Fossil is not "based" on SQLite. Fossil simply exploits SQLite as
a powerful tool to make the implementation easier.
And Fossil doesn't use a distributed
NoSQL database because Fossil is a distributed NoSQL database. That answers
the first question.
SQL Is A High-Level Scripting Language
The second concern states that Fossil does not use a high-level scripting
language. But that is not true. Fossil uses SQL (as implemented by SQLite)
as its scripting language.
This misunderstanding likely arises because people fail
to appreciate that SQL is a programming language. People are taught that SQL
is a "query language" as if that were somehow different from a
"programming language". But they really are two different favors of the
same thing. I find that people do better with SQL if they think of
SQL as a programming language and each statement
of SQL is a separate program. SQL is a peculiar programming language
in that one uses SQL to specify what to compute whereas in
most other programming languages one specifies how
to carry out the computation.
This difference means that SQL
is an extraordinary high-level programming language, but it is still
just a programming language.
For certain types of problems, SQL has a huge advantage over other
programming languages because it is so high level and because it allows
programmers to focus more on the what and less of the how
of a computation. In other words,
programmers tend to think about problems at a much higher level when
using SQL; this can result in better applications.
SQL is also very dense.
In practice, this often means that a few
lines of SQL can often replace hundreds or thousands of lines of
procedural code, with a corresponding decrease in programming effort
and opportunities to introduce bugs.
Fossil happens to be one of those problems for which SQL is well suited.

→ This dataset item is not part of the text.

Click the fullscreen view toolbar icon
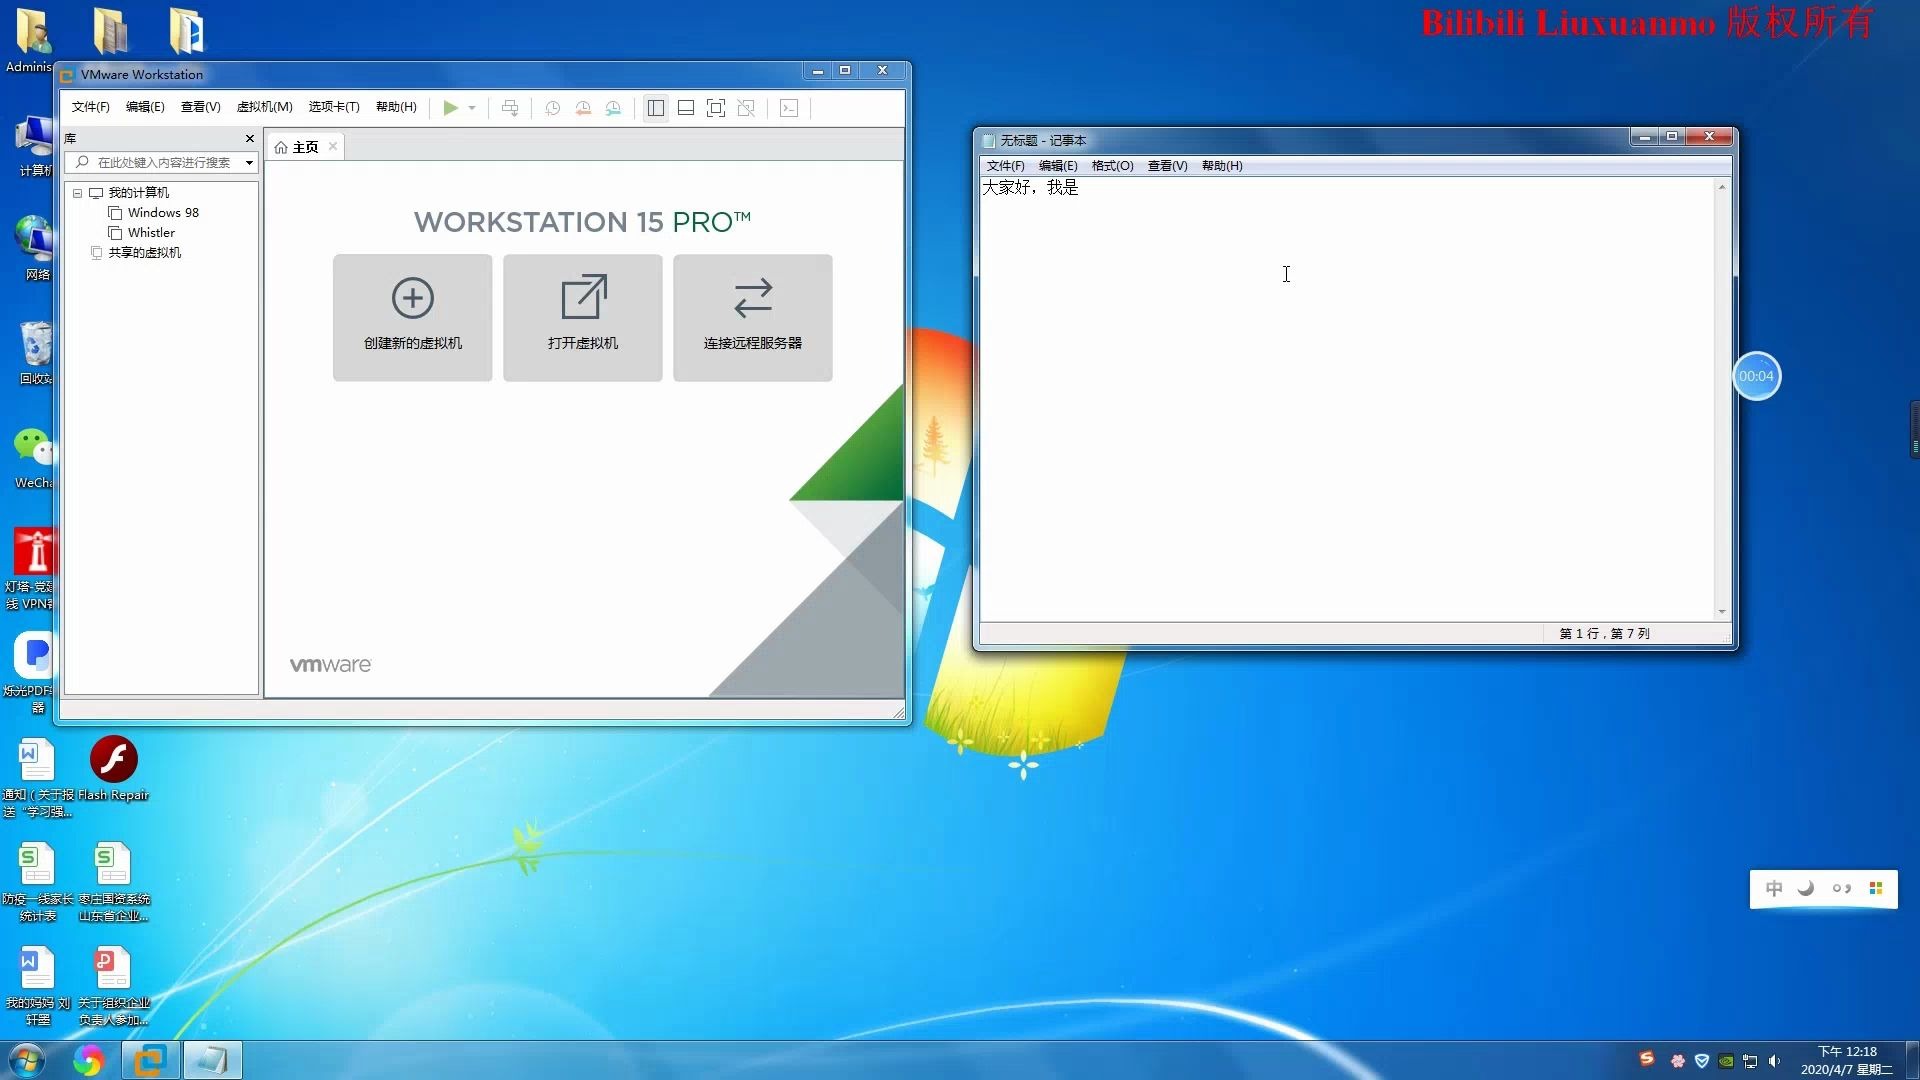This screenshot has width=1920, height=1080. pyautogui.click(x=717, y=107)
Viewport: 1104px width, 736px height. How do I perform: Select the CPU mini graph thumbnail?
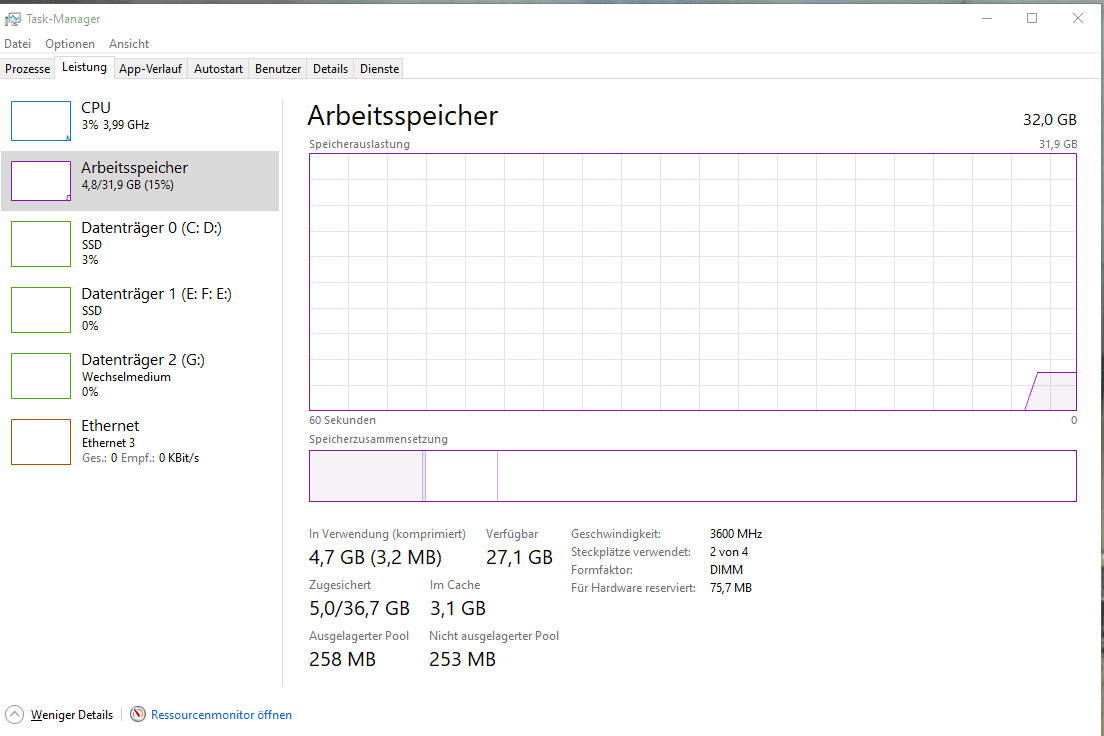[x=41, y=121]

Much of the "heavy lifting" within the Fossil implementation is carried
out using SQL statements. It is true that these SQL statements are glued
together with C code, but it turns out that C works surprisingly well in
that role. Several early prototypes of Fossil were written in a scripting
language (TCL). We normally find that TCL programs are shorter than the
equivalent C code by a factor of 10 or more. But in the case of Fossil,
the use of TCL was actually making the code longer and more difficult to
understand.
And so in the final design, we switched from TCL to C in order to make
the code easier to implement and debug.
Without the advantages of having SQLite built in, the design might well
have followed a different path. Most reports generated by Fossil involve
a complex set of queries against the relational tables of the repository
database. These queries are normally implemented in only a few dozen
lines of SQL code. But if those queries had been implemented procedurally
using a key/value or pile-of-files database, it
may have well been the case that a high-level scripting language such as
Tcl, Python, or Ruby may have worked out better than C.